Using her now-signature whiteboard board, Porter pointed out that the price of the drug, which is approved to treat the blood cancer multiple myeloma, has spiked from $412 per pill in 2005 to $763 per pill today. 

“I’m curious, did the drug get substantially more effective in that time? Did cancer patients need fewer pills?” Porter asked, after writing the price increases on a white board. 

The former CEO told the lawmaker that the manufacturing for the pill “would be the same” between 2005 and today.

“Did the drug start to work faster? Were there fewer side effects? How did you change the formula or production of Revlimid to justify this price increase?” Porter asked.
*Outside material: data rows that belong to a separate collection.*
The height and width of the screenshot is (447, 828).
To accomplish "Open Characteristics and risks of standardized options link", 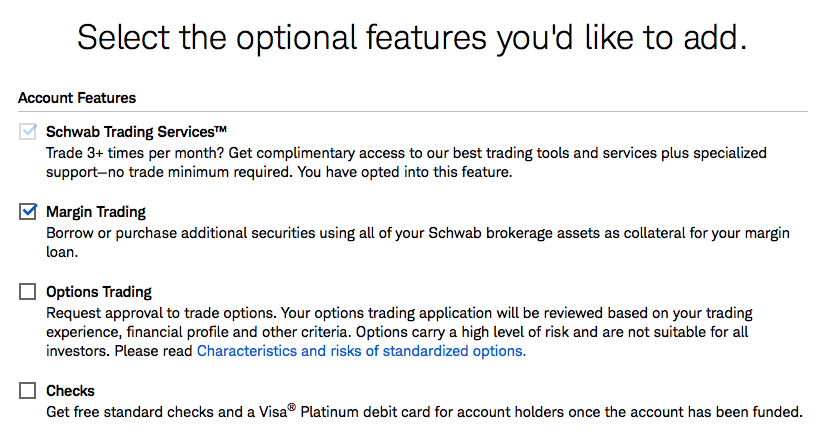I will [361, 351].
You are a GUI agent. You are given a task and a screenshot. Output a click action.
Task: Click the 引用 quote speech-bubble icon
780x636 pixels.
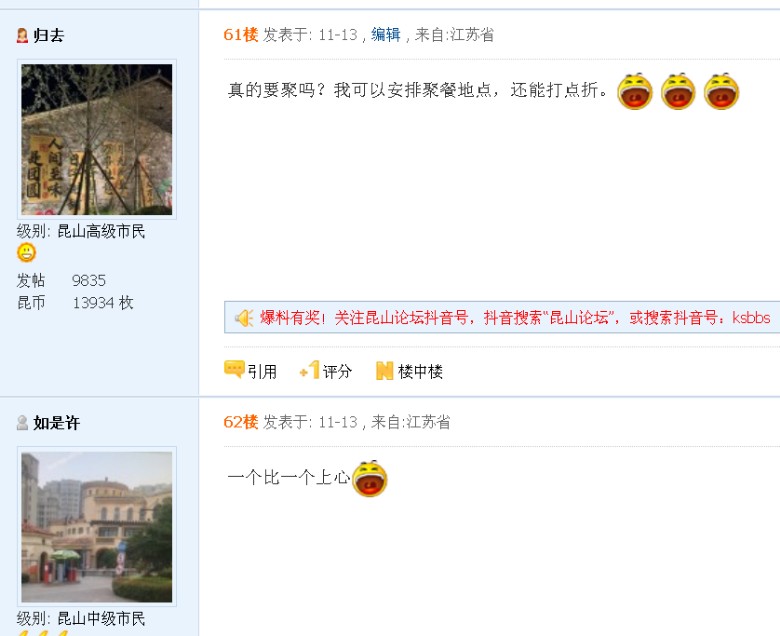point(234,370)
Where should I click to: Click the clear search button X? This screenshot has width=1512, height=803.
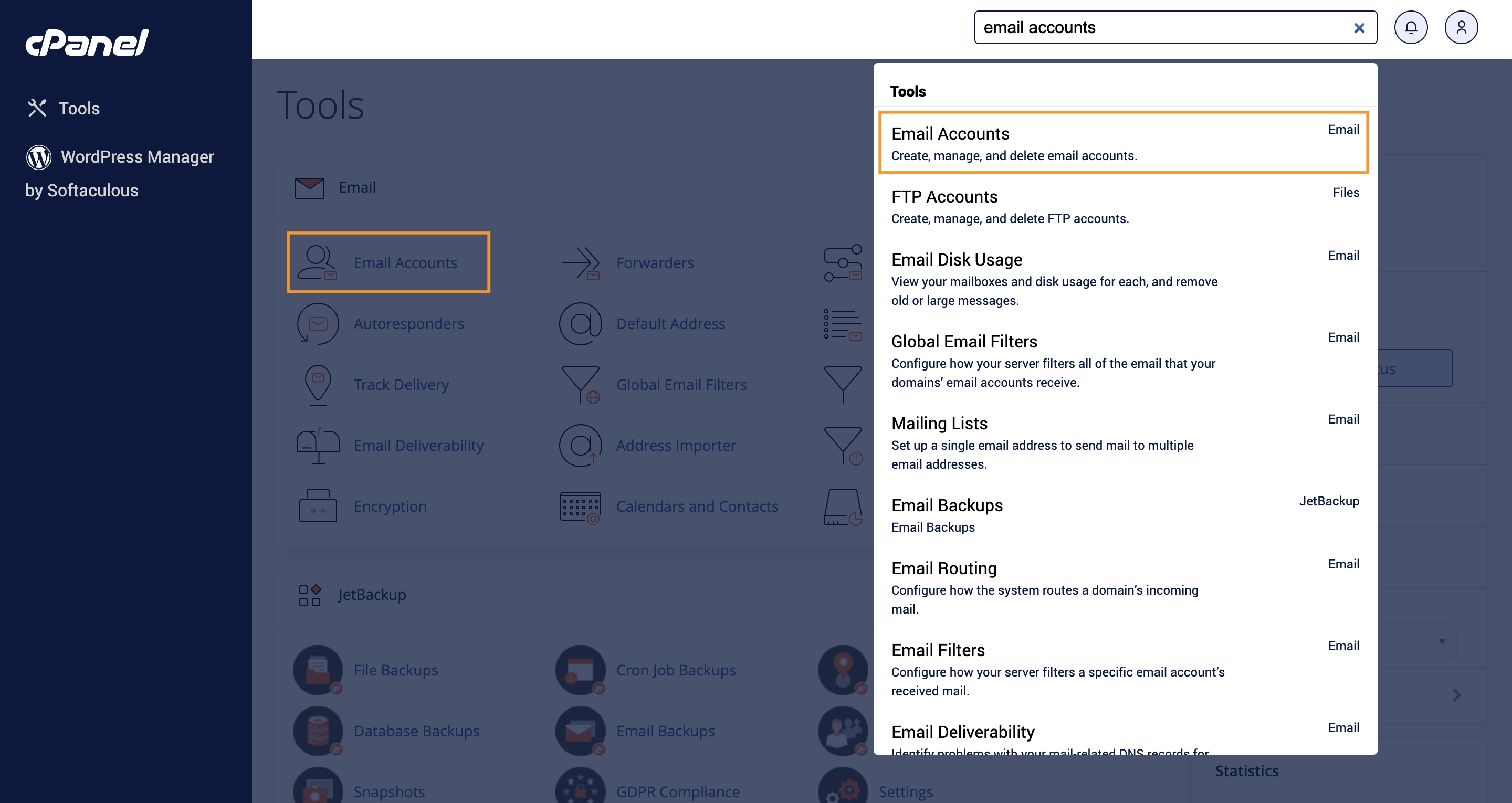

She also grilled Alles on his compensation and bonuses tied to the drug.

Porter noted that Alles was paid $13 million in 2017, which she said is “360 times what the average senior gets on Social Security.” She added that Alles received millions in bonuses tied to increases for the company and that he received $500,000 in bonuses due to the price increase for Revlimid.

“To recap here: The drug didn’t get any better, the cancer patients didn’t get any better, you just got better at making money, you just refined your skills at price gouging,” Porter continued.

Porter and Alles’s exchange immediately went viral across social media.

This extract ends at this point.